Hip-Opsession 3 : Nantes 2007.
Casus Belli : Le Rap, une histoire de coeur
Son nom s’abrège en CB, comme...CASUS BELLI -’acte de guerre’- deux mots aussi trompeurs que ‘Massive Attack’. Entre conviction et réflexion, le lyonnais parle comme il écrit. Fragil lui a demandé de tester le mic !
Fragil : Peux-tu te présenter en quelques mots et expliquer ton nom de scène ?
Casus Belli : Casus Belli de Lyon, j’appartiens à un label indépendant Cbstyle, fondé en 2002. L’autonomie de notre démarche est fondamentale pour nous, bien au-delà de notre réussite. Casus Belli vient du latin et signifie acte de guerre, la version officielle de ce nom est que je cherchais dans un dictionnaire un mot porteur de sens, qui puisse véhiculer un message, celui d’avoir des mots pour arme.
"Pourtant j’suis peace dans la vie / c’est affolant ! "
F : J’ai vu tes influences sur ton site, Tupac, Dc.Dre, Wu Tang, Ideal J, essentiellement du rap old school, as-tu une forme de nostalgie quant aux années 90 ?
CB : Tupac, Dc. Dre etc sont les artistes qui m’ont fait entrer dans le rap, ils ont été des révélateurs pour moi, ce sont mes propres fondations. J’y suis attaché par affection, quand j’ai besoin de respirer je les réécoute, ils me ressourcent.
F : Le rap actuel, je parle de celui qui est étouffé par le commercial et qu’a dénoncé assez virulemment Casey par exemple, ce rap dit underground ne te permet-il pas de te ressourcer également ?
CB : Je suis un artiste bizarre, je n’écoute jamais de musique. Donc je ne connais que très peu le rap français.
"Le rap vient du cur...c'est de la joie et des larmes à la fois : c'est authentique !"
F : Vraiment ? Pourtant on dit souvent que pour créer il faut connaître les créateurs ?
CB : Oui, mais tu vois plus jeune j’écoutais énormément de musiques différentes, la musique traditionnelle arménienne en rapport avec mes origines par exemple, ou de la variété française. Dans ma musique actuellement je m’en inspire, le rap U.S aussi me stimule.
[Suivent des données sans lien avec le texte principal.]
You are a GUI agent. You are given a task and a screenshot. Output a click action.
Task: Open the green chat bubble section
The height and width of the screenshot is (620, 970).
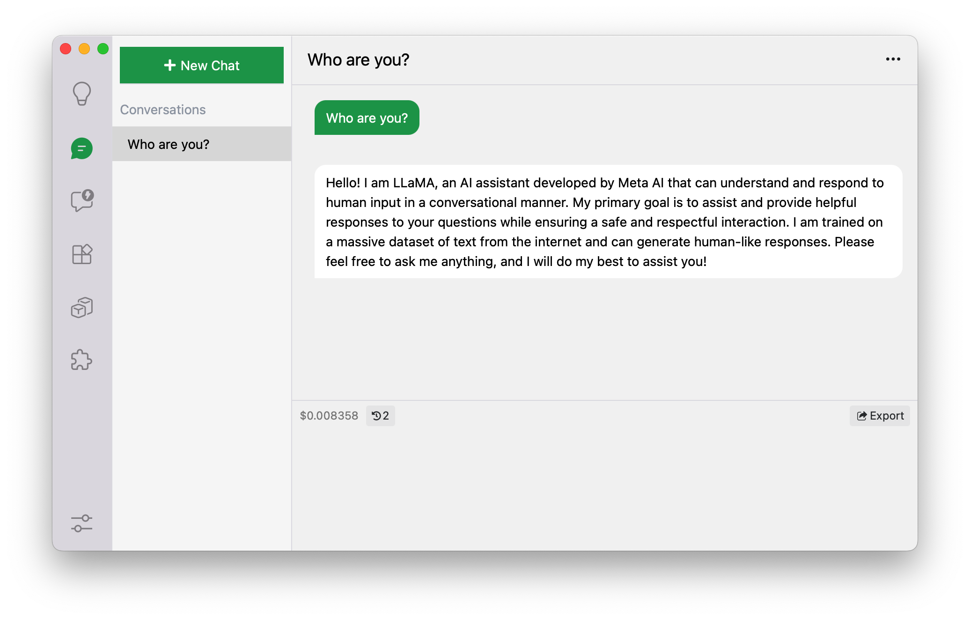point(82,148)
F : Le public Lyonnais est réputé pour son exigence et comme étant très froid. As-tu eu du mal à te faire accepter et reconnaître ?
CB : Non, bizarrement, on a été adoptés dès le début. Nous n’avons pas connu de difficultés, ils nous ont soutenus dès nos premières scènes.
F : Et que penses-tu de ces artistes qui percent dans leurs régions et restent totalement inconnus dans les autres métropoles telles Paris ou Marseille ?
CB : C’est une affaire d’oseille, pour passer sur skyrock c’est 20.000 euros, tout ça c’est du business ; nous, on fait de la musique pour le plaisir, on n’en vit pas et ce n’est pas un problème. A côté on a un travail, si un jour on peut en vivre tant mieux mais si ça n’arrive jamais, on ne va pas se prendre la tête. J’ai besoin de faire de la musique pour moi-même, pas pour bouffer le soir.
"Rester authentique voilà ce qui nous mène."
F : Je peux te poser une question peut-être un peu provoc’, mais répandue dans les milieux un peu extérieurs au hip hop ?
CB : Pas de problème, vas-y.
F : Penses-tu qu’il faille être nécessairement issu de banlieue pour faire du rap ?
CB : Non, bien sur que non, regarde Kamini, c’est du rap de village, mais c’est du rap et ce qu’il dit est bien. Dans un de mes textes je dis « reste le même quoi qu’il se passe », le truc c’est de rapper avec authenticité, quelles que soient tes origines. Maintenant c’est sûr, être de banlieue permet d’être plus crédible auprès du public, puis les souffrances des banlieues sont différentes de celles des milieux aisés ou de campagne. Mais tu vois, nous on est là, c’est une aventure et surtout une histoire d’amitié qui dure depuis 15 ans, on est ensemble, on rap pour soi c’est tout. Rester authentique voilà ce qui nous mène.
F : Il y a 10 ans il y avait une barrière entre l’east et l’west aux Etats-Unis, maintenant ceci tend à s’effacer, mais penses-tu qu’en France il y ait une différence de style entre Lyon, Paris ou Marseille ?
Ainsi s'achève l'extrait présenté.